Three years have gone by since the 75-foot-long dive boat Conception caught fire and sank in Platts Harbor, where it was anchored on the north side of Santa Cruz Island.

34 people, including 33 passengers and one crew member who were sleeping below deck, died in the Sept. 2, 2019 disaster.

5 crew members who were above board when the fire broke out were able to escape.

An investigation into the tragedy by the National Transportation Safety Board found lack of smoke detectors in sleeping areas, no roving patrol, limited fire exits and ineffective company oversight were to blame for the disaster.

After the investigation, the agency issued 10 new safety recommendations to prevent similar catastrophes in the future.

On Thursday, the NTSB shared that their recommendations have not been followed by two out of three associations in the U.S. that operate small overnight vessels.

The Passenger Vessel Association has met the NTSB's recommendations; however, NTSB says the Sportfishing Association of California and the National Association of Charterboat Operators have not yet responded.

Two of the ten recommendations were directed at the three associations. The NTSB told the groups that until the Coast Guard requires smoke detectors in all sleeping areas and a secondary escape path for passengers, the associations should urge members to do those things, using the story of what happened to the Conception to motivate the changes.

One NTSB recommendation was directed at Truth Aquatics, the operator of the Conception. The agency told the operators to implement a safety management system across its vessels.

conception boat fire.jpg
An image of the Conception boat before it caught fire and sank off Santa Cruz Island on Sept. 2, 2019, killing 34 people.

Seven of the NTSB's recommendations were made to the U.S. Coast Guard.
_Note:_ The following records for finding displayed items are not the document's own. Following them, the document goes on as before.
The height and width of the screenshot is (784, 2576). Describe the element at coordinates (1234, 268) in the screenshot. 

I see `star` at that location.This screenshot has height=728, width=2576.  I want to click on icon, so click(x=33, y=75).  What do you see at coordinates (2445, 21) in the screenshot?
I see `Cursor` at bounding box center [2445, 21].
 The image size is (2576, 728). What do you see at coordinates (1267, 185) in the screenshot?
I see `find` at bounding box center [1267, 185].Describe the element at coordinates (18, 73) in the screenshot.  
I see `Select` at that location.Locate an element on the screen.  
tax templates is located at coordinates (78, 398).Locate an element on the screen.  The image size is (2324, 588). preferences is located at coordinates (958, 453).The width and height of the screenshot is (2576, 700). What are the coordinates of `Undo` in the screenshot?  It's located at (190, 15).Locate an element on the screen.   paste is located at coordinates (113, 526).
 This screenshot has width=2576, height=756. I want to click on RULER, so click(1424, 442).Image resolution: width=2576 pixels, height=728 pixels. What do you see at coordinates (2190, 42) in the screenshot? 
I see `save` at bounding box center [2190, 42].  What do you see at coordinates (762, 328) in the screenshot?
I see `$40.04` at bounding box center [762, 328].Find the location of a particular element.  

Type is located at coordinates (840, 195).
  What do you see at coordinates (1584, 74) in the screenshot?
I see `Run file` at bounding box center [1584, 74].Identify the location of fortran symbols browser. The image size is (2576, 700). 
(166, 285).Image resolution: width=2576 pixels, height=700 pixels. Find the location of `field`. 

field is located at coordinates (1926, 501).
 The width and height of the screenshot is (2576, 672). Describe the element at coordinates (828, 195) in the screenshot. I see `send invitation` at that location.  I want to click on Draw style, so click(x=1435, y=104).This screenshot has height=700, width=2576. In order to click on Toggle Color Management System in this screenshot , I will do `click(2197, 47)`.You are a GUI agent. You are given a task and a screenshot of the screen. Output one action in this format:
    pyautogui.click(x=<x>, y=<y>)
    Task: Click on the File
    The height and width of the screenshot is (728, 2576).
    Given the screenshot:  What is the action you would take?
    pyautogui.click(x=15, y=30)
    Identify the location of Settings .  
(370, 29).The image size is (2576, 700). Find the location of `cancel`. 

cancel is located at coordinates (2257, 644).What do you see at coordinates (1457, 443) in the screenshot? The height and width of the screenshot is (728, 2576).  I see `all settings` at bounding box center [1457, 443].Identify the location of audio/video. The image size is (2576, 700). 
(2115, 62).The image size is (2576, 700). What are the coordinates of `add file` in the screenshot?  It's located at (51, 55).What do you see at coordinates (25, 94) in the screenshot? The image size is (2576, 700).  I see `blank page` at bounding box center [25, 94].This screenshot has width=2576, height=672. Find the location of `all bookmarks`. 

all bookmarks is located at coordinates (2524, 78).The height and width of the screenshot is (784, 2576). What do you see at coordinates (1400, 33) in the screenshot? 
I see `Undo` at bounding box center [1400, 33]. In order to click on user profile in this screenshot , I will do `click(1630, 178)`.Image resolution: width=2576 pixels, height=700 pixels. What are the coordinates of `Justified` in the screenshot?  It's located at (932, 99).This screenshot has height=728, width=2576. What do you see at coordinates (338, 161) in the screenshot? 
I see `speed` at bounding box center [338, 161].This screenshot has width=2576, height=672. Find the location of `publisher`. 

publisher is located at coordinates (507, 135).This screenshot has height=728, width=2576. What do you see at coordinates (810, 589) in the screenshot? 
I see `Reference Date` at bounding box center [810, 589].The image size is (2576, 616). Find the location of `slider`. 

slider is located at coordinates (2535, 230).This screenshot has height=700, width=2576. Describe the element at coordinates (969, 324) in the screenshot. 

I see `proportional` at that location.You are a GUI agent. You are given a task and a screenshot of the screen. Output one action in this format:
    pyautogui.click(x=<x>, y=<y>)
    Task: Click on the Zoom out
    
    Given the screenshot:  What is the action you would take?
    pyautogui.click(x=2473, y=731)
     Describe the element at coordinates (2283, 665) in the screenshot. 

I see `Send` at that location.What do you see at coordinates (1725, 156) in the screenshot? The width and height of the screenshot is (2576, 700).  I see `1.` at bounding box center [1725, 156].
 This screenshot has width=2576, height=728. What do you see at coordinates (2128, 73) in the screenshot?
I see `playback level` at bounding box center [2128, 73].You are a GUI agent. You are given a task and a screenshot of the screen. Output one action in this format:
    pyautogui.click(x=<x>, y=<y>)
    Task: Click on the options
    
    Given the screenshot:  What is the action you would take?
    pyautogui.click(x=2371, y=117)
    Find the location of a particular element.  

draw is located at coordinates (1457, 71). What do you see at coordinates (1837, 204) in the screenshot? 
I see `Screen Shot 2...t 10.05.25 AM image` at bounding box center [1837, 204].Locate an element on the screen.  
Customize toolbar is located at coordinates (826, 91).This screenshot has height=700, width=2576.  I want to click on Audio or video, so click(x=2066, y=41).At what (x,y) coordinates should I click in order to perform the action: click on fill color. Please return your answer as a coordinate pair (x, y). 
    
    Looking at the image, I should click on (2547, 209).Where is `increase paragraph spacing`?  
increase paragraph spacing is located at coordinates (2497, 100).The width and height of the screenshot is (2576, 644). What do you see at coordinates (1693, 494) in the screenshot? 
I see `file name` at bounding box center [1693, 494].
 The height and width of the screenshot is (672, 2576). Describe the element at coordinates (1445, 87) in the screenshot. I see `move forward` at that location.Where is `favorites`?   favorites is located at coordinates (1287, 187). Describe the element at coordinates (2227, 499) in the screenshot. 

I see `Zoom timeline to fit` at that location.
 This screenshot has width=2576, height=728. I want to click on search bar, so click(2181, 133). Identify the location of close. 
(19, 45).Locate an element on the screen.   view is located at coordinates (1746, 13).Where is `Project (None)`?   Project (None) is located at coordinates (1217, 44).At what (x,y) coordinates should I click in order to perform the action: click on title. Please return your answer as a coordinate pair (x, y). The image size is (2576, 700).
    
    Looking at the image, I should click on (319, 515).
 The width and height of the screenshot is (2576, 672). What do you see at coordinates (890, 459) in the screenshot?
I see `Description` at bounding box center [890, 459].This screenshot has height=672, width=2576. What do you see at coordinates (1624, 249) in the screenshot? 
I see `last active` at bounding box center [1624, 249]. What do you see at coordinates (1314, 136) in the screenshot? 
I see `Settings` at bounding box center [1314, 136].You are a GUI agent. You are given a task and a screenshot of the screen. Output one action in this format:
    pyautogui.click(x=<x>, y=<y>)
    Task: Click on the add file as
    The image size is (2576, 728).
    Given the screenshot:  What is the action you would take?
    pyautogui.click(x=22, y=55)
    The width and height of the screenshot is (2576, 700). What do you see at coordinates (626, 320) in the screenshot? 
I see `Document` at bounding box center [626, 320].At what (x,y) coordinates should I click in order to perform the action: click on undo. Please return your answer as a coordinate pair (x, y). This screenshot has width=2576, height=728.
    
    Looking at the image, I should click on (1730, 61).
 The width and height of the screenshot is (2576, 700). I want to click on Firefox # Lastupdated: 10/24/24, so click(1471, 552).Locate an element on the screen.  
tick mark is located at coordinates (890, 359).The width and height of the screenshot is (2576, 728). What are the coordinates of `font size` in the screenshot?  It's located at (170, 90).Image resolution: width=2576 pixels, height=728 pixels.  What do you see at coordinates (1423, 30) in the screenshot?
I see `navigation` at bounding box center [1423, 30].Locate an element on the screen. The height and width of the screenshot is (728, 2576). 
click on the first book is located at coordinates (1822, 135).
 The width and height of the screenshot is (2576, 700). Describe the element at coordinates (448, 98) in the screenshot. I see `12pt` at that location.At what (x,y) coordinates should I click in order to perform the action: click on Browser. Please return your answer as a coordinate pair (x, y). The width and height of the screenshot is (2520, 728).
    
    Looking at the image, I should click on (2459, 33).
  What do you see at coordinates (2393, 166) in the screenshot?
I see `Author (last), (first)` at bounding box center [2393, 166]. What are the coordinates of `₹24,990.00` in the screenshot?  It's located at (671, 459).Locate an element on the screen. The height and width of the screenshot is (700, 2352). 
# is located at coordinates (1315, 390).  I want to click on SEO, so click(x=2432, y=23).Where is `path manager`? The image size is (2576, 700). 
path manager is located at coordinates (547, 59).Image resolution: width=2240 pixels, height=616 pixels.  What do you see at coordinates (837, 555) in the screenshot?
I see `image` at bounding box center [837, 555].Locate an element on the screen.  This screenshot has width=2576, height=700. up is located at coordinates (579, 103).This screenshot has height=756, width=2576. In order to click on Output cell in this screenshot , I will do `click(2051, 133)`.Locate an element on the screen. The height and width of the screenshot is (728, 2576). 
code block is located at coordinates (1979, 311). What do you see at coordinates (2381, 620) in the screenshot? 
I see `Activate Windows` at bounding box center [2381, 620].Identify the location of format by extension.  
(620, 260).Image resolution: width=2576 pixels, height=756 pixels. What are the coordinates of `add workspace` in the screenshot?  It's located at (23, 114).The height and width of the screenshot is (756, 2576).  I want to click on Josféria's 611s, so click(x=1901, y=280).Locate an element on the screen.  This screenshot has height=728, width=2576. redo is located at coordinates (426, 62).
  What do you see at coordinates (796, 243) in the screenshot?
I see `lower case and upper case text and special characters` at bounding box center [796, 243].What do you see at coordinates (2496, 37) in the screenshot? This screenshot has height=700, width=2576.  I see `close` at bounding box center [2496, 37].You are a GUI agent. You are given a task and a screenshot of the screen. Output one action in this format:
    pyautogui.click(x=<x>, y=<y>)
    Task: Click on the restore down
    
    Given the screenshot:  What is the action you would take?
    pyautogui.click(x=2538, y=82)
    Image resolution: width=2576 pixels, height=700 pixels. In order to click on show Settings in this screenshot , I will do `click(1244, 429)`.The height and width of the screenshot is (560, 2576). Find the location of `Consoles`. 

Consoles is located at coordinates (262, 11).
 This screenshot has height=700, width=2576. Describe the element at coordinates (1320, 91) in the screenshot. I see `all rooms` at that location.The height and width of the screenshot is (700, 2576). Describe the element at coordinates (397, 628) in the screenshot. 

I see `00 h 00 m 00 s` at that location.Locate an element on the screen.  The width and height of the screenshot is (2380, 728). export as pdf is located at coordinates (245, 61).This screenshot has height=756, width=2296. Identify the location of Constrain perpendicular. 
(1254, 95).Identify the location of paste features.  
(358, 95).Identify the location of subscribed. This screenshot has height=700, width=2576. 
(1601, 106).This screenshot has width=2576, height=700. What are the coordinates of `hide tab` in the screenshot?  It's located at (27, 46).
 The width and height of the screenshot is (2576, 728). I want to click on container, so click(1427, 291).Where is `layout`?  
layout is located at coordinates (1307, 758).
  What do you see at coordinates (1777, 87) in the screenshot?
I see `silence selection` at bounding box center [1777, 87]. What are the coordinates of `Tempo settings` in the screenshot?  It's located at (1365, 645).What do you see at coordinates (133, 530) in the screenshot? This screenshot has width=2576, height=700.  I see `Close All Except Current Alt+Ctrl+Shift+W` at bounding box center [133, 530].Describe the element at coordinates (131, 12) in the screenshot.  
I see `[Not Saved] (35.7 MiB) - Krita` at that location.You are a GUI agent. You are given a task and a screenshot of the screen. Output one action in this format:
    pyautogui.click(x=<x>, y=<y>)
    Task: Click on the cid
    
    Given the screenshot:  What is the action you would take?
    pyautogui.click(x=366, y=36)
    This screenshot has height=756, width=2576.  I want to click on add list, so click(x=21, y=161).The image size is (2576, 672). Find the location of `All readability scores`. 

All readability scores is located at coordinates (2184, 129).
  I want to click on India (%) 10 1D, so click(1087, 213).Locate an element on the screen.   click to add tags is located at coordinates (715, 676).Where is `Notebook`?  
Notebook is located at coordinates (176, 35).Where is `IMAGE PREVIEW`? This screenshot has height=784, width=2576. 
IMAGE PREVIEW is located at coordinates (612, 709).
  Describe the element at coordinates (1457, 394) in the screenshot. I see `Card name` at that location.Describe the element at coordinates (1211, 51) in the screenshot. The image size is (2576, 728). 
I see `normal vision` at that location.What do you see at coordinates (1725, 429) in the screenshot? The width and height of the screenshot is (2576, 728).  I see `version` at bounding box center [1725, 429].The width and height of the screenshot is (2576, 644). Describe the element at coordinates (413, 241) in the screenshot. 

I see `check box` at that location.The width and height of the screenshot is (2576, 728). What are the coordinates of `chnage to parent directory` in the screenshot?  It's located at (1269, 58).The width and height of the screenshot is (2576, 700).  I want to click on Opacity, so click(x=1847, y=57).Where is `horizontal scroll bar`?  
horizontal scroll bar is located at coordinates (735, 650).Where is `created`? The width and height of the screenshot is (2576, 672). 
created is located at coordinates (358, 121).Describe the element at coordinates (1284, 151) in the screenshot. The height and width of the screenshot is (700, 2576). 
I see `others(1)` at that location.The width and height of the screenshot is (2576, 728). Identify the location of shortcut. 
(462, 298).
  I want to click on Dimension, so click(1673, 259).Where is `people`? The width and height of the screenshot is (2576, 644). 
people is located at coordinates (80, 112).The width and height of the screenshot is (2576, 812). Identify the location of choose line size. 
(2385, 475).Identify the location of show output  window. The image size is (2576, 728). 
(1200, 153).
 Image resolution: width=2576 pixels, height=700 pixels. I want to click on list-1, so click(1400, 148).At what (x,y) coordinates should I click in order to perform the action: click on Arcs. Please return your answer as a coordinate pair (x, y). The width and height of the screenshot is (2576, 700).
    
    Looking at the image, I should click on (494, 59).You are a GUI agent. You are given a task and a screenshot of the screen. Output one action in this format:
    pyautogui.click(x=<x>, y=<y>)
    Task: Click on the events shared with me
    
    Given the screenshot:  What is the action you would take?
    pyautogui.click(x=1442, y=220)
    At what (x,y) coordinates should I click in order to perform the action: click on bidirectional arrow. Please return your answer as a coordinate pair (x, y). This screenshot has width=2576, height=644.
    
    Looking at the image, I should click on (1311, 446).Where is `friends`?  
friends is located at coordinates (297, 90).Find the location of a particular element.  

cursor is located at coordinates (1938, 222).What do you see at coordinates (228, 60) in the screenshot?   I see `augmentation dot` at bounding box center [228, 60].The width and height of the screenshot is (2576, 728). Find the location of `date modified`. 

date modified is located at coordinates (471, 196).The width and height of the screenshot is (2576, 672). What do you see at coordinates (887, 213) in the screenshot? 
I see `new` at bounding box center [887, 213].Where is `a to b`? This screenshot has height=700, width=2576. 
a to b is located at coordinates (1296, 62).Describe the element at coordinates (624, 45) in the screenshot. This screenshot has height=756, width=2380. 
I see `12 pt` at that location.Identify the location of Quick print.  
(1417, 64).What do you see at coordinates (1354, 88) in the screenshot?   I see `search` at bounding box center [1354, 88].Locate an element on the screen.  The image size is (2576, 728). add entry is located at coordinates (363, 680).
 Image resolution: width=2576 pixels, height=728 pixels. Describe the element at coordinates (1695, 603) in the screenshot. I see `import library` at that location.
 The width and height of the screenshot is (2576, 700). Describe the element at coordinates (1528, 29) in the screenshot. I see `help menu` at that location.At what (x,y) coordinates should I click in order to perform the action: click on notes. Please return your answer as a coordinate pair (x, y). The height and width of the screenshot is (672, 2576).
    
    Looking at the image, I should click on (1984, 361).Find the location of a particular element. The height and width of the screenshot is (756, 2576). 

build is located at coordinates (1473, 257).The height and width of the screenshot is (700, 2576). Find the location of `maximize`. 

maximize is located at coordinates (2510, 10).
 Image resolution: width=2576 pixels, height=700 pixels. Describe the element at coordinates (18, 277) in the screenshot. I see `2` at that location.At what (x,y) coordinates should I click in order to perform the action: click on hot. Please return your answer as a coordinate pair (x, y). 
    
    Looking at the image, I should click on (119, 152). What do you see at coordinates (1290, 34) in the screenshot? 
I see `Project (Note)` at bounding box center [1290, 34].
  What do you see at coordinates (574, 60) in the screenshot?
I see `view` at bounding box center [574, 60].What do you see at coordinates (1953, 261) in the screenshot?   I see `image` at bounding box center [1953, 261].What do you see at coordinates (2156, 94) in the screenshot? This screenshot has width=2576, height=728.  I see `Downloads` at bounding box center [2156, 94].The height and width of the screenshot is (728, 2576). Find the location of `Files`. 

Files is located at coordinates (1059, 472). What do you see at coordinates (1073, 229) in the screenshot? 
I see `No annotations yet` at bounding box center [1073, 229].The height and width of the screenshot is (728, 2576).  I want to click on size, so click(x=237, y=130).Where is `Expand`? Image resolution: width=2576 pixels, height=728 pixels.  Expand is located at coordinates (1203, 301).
The recommendations urge the Coast Guard to require that old and new vessels with sleeping areas have smoke detectors installed; that the smoke detectors be connected so they all sound if one is triggered; that the sleeping areas have multiple exit areas so a fire in one area won't block all escapes; that they enforce small vessel owners and operators are conducting roving patrols; and that they keep escape paths unobstructed.

The NTSB's final recommendation was that the Coast Guard require all passenger boat operators to have safety management systems.

The agency says that the disaster could have likely been avoided if Truth Aquatics, the operator of the Conception, had a safety management system that identified fire risks and unsafe practices.